# Can the policeman actually catch the thief, instead of shooting?

The ACLU won a lawsuit against the Squareshire Police Department, alleging that his policy of shooting suspected thieves on sight was unconstitutionally excessive force.

The argument that carried the day was that the policeman doesn't need to shoot: He runs fast enough that, if he ever catches sight of a thief he can simply pursue her on foot, and he will then never need to guess which way she's fleeing. Namely: Because the streets are of limited length, a policeman can't be more than 2 blocks away from a thief he can see, so even if he loses sight of her subsequently, he will be able to reach the point where she was last seen before she has time to reach the next intersection.

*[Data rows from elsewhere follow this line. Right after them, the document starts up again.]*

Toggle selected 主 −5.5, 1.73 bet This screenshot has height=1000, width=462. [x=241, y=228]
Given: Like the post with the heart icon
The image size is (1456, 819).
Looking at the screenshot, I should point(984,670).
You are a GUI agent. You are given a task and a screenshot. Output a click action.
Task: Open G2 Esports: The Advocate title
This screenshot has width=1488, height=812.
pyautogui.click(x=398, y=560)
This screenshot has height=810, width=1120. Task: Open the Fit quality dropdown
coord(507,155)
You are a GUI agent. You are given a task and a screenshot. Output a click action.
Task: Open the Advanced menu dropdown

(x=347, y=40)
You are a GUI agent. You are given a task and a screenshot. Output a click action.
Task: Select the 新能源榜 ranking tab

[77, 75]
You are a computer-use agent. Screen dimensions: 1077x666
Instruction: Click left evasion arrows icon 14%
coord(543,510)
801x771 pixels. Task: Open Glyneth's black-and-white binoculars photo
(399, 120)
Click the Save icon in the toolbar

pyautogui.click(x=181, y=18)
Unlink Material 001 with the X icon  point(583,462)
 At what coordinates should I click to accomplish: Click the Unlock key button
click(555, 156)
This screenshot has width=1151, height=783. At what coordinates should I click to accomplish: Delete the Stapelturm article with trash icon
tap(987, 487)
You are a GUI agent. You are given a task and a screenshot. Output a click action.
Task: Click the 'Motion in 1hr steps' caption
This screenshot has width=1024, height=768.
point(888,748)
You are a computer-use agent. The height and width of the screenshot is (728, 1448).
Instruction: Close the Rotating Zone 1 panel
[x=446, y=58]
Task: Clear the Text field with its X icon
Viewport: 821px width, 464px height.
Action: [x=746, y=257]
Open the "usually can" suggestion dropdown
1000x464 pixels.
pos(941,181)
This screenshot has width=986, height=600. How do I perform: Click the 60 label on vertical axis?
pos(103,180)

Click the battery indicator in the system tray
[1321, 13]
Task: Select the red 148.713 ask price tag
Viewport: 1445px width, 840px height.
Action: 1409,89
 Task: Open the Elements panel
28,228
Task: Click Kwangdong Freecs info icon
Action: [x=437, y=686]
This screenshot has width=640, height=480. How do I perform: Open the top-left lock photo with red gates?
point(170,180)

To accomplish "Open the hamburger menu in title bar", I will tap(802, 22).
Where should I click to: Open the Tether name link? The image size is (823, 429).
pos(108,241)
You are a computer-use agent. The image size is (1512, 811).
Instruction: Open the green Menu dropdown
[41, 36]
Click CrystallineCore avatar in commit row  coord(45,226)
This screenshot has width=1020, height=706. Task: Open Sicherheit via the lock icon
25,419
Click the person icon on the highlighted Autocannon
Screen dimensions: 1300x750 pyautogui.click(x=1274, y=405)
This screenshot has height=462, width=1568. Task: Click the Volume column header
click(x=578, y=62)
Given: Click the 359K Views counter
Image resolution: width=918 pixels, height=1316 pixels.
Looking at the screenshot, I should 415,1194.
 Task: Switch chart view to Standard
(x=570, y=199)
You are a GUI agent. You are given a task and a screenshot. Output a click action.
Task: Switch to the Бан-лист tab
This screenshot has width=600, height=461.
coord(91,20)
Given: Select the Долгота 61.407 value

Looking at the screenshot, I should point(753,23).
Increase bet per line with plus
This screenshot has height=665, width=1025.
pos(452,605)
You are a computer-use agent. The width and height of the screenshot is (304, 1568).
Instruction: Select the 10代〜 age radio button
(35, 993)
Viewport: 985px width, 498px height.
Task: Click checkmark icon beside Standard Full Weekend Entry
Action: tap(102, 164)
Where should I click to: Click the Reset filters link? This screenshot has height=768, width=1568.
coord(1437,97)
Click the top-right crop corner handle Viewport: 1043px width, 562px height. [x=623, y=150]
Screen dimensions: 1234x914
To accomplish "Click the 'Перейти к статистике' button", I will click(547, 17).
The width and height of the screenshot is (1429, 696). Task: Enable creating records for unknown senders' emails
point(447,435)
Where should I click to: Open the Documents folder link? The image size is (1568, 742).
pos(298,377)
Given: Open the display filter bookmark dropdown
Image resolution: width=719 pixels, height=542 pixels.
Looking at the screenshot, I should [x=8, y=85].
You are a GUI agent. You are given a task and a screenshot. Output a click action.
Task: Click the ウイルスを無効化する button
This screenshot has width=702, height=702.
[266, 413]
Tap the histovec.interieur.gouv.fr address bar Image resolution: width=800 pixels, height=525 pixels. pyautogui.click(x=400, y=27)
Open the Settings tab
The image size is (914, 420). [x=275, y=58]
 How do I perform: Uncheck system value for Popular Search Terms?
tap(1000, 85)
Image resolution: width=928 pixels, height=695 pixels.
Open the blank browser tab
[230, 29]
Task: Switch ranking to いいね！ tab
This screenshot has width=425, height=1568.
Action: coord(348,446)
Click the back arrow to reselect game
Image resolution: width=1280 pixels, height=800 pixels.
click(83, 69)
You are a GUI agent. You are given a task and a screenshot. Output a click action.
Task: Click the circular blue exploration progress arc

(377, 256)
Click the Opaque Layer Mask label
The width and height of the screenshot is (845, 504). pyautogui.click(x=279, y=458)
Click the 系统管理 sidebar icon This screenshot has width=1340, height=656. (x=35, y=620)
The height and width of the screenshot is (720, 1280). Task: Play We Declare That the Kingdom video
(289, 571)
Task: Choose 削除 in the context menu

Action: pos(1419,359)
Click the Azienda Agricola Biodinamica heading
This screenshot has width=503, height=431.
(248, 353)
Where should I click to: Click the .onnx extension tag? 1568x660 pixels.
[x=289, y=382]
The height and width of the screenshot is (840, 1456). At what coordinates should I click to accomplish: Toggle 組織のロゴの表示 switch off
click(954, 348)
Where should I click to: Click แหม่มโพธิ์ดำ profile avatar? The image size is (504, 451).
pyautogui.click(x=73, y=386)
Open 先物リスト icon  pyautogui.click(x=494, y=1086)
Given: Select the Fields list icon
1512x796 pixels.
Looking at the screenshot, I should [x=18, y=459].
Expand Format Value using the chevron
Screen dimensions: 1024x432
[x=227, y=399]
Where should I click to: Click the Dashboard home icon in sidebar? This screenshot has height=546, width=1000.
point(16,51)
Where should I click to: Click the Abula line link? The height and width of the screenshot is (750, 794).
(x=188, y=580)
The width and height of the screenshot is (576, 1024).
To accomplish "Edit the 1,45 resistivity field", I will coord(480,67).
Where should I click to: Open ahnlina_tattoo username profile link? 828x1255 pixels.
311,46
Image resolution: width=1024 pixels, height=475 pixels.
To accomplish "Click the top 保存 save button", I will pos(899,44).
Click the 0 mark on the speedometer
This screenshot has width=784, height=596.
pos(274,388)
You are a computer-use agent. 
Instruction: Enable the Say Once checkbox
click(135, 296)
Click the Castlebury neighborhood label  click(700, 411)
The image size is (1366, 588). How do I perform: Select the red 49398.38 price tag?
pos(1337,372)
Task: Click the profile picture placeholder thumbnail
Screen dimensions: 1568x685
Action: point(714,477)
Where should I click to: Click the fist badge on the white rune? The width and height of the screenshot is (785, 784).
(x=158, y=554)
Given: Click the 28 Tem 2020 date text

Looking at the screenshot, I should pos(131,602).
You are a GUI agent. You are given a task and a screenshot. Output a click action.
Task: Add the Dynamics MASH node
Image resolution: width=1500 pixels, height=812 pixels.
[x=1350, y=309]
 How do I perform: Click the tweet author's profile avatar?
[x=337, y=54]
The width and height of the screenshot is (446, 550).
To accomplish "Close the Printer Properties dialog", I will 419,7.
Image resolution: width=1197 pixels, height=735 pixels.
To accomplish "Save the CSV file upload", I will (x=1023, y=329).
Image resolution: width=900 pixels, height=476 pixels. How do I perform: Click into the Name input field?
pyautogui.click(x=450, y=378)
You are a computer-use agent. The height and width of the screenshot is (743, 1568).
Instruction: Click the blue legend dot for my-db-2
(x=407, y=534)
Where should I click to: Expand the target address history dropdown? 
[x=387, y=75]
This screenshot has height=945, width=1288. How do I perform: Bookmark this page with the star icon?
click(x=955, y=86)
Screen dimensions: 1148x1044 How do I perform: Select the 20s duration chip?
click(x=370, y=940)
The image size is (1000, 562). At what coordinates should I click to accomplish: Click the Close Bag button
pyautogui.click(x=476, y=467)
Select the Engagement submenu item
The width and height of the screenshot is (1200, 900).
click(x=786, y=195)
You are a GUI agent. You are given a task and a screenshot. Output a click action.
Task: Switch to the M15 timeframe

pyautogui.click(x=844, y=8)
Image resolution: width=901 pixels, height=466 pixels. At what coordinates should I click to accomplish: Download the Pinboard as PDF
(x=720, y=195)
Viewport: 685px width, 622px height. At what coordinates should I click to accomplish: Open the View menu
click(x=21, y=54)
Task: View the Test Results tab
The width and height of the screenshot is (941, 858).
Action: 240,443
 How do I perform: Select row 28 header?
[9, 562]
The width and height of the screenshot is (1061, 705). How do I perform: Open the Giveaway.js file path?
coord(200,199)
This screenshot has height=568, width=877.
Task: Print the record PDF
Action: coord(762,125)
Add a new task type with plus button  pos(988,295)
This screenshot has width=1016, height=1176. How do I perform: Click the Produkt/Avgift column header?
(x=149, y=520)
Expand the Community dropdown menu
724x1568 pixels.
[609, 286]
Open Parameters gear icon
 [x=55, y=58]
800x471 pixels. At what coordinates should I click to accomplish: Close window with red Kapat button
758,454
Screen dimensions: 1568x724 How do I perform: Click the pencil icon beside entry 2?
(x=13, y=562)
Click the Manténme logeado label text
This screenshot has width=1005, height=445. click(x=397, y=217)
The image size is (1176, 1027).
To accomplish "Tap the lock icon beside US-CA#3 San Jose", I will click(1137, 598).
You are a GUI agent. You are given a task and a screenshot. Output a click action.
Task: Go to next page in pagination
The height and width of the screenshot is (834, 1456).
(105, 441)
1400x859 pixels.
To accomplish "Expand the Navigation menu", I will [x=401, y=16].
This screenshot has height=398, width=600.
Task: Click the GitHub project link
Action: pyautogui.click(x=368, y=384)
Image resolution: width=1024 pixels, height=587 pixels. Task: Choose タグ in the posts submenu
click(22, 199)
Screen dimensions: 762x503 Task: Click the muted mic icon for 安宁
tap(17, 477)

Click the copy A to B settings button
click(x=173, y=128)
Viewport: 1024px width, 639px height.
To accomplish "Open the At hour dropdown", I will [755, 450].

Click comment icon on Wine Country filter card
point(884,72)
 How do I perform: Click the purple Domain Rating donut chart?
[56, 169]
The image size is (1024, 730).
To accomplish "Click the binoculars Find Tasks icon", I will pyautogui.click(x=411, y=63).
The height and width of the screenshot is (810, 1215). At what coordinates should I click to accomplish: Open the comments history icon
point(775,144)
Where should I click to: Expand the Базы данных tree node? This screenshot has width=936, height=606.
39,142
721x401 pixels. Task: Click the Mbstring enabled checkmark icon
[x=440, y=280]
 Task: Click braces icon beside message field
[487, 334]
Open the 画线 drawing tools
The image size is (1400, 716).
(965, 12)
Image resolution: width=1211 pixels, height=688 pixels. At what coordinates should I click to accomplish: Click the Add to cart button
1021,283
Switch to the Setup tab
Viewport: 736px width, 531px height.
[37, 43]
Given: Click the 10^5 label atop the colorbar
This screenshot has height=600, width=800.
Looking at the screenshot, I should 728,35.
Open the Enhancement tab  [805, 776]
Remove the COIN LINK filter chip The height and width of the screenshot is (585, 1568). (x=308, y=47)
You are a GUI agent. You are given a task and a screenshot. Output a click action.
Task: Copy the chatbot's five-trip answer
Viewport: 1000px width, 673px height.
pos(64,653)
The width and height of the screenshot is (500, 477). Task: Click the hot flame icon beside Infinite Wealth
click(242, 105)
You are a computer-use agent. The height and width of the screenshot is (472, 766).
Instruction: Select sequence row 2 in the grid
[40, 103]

Now, however, Squareshire is growing. It consists of $N^2$ city blocks arranged in a square grid made of $2(N+1)$ streets each of length $N$. It is still patrolled by policemen who can run slightly faster than twice the speed of a suspected criminal.

You're a legal staffer with the ACLU, and you've been given the task of proving that even in the enlarged city, any policeman who spots a thief will still have an unbeatable strategy for catching up with her in finite time, and therefore he doesn't need to be allowed to shoot.

How large an $N$ can you extend this argument to?

Note 1: Your argument cannot involve calling for backup. Whether Squareshire has enough policemen that backup is always available would be a question of fact that needs to be decided by a jury, and your superiors don't want to risk that.

Note 2: In contrast to the earlier question, it is not necessary to be able to catch a thief whose position is completely unknown. Only that if the thief and the policeman are ever present in the same street, then she won't afterwards be able to escape.

• Are you specifying the cop's speed as being just over twice that of the Thief, or has the expansion of Squareshire allowed the cops to buy better shoes? Jun 25, 2016 at 15:05
• @supercat: Still just over twice the thief's speed. Jun 25, 2016 at 15:10
• this introduces a new strategy for the thief - can she stop halfway between blocks and do an about turn? or maybe just paws (sorry) for a while? otherwise i've done N=3
– JMP
Jun 25, 2016 at 15:37
• @JonMarkPerry: As long as she stays in the street, she can stop and/or double back whenever she wants. Jun 25, 2016 at 15:39
• So the police officer just needs to see the thief to be done? Jun 25, 2016 at 17:17

I tried using spoilers for the tables but couldn't figure it out sorry.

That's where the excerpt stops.